— Assignment —
Having located "und (49, 2051)" in the listing below, write out its line and every following line exactly, last line included, without the pictures.

>>

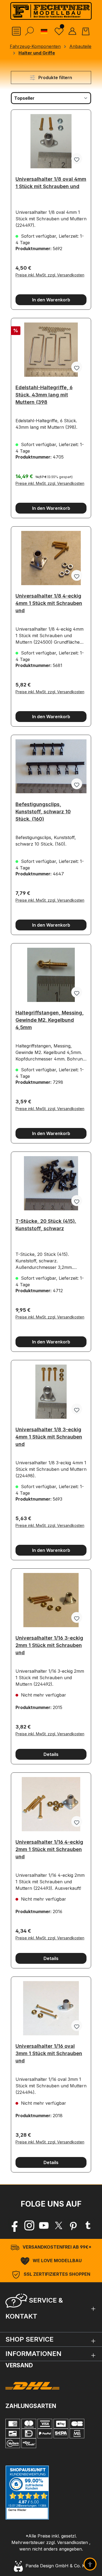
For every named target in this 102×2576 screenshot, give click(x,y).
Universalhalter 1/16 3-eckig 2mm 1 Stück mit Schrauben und (49, 1643)
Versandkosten (72, 2542)
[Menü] (16, 31)
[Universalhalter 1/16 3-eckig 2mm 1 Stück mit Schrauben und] (51, 1600)
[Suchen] (29, 31)
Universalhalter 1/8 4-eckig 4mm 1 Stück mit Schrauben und (49, 601)
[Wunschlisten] (59, 31)
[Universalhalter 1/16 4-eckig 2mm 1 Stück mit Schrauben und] (51, 1804)
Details (51, 1754)
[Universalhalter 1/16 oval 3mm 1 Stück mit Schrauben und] (51, 2008)
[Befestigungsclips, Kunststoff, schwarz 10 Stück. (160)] (51, 766)
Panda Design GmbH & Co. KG (55, 2565)
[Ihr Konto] (72, 31)
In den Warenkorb (51, 299)
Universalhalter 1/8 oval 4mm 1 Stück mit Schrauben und (51, 182)
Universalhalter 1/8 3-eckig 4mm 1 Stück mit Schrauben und (49, 1435)
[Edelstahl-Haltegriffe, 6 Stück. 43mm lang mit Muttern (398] (51, 350)
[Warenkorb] (85, 31)
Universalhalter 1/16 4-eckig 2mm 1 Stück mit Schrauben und (49, 1847)
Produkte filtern (54, 77)
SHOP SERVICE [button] (29, 2339)
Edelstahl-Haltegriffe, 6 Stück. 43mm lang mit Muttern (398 (44, 393)
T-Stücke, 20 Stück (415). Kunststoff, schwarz (46, 1224)
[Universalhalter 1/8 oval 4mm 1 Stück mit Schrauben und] (51, 141)
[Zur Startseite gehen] (51, 11)
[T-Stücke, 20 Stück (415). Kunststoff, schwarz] (51, 1183)
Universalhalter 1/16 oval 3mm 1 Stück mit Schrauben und (49, 2051)
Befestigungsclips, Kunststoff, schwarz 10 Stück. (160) (43, 809)
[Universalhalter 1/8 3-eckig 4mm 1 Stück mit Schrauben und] (51, 1392)
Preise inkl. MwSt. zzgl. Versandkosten (50, 275)
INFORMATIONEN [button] (33, 2354)
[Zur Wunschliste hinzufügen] (76, 158)
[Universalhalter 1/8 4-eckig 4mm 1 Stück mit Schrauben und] (51, 558)
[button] (51, 2307)
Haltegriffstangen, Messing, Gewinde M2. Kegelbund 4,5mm (50, 1018)
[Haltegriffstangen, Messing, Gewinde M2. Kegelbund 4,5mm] (51, 975)
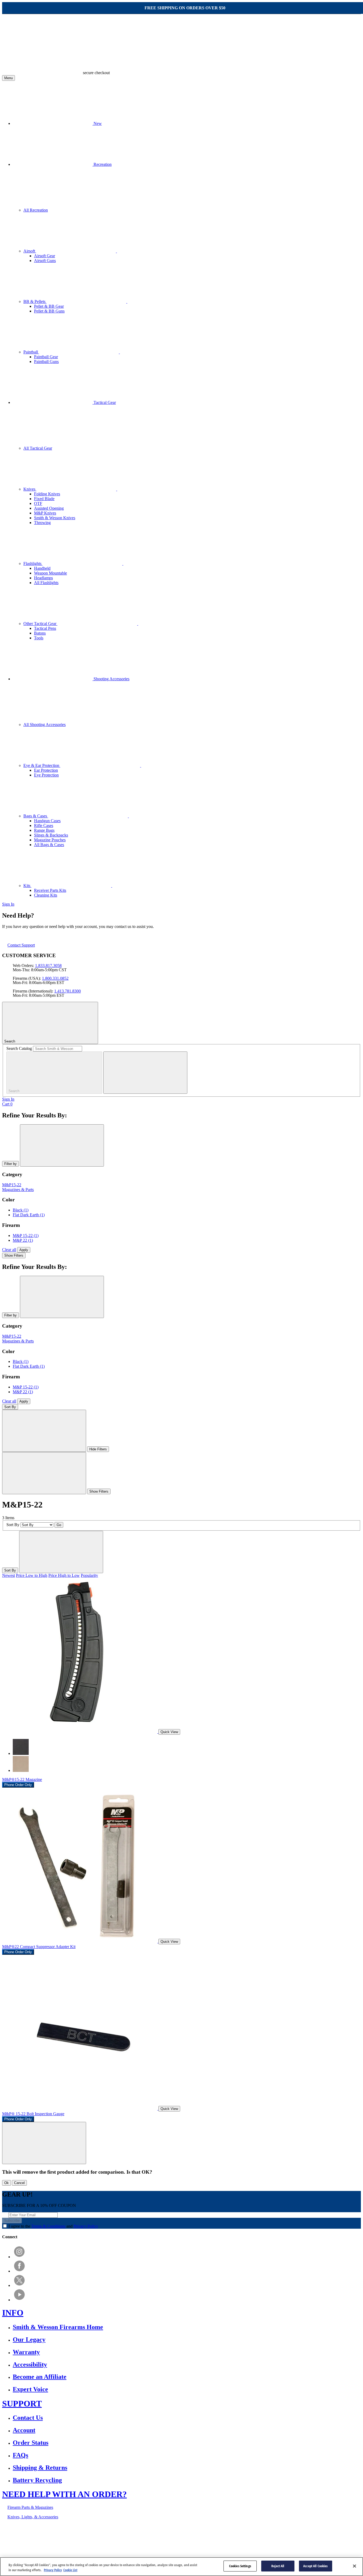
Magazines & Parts (18, 1189)
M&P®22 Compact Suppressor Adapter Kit (38, 1946)
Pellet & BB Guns (49, 311)
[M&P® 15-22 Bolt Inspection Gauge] (80, 2108)
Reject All (277, 2566)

<<

— Answer section —
Universalhalter 1/16 oval 3mm 1 Stück mit Schrauben und (49, 2051)
Befestigungsclips, Kunststoff, schwarz 10 Stück. (160) (43, 809)
[Universalhalter 1/8 3-eckig 4mm 1 Stück mit Schrauben und] (51, 1392)
Preise inkl. MwSt. zzgl. Versandkosten (50, 275)
INFORMATIONEN [button] (33, 2354)
[Zur Wunschliste hinzufügen] (76, 158)
[Universalhalter 1/8 4-eckig 4mm 1 Stück mit Schrauben und] (51, 558)
[button] (51, 2307)
Haltegriffstangen, Messing, Gewinde M2. Kegelbund 4,5mm (50, 1018)
[Haltegriffstangen, Messing, Gewinde M2. Kegelbund 4,5mm] (51, 975)
Magazines & Parts (18, 1189)
M&P®22 Compact Suppressor Adapter Kit (38, 1946)
Pellet & BB Guns (49, 311)
[M&P® 15-22 Bolt Inspection Gauge] (80, 2108)
Reject All (277, 2566)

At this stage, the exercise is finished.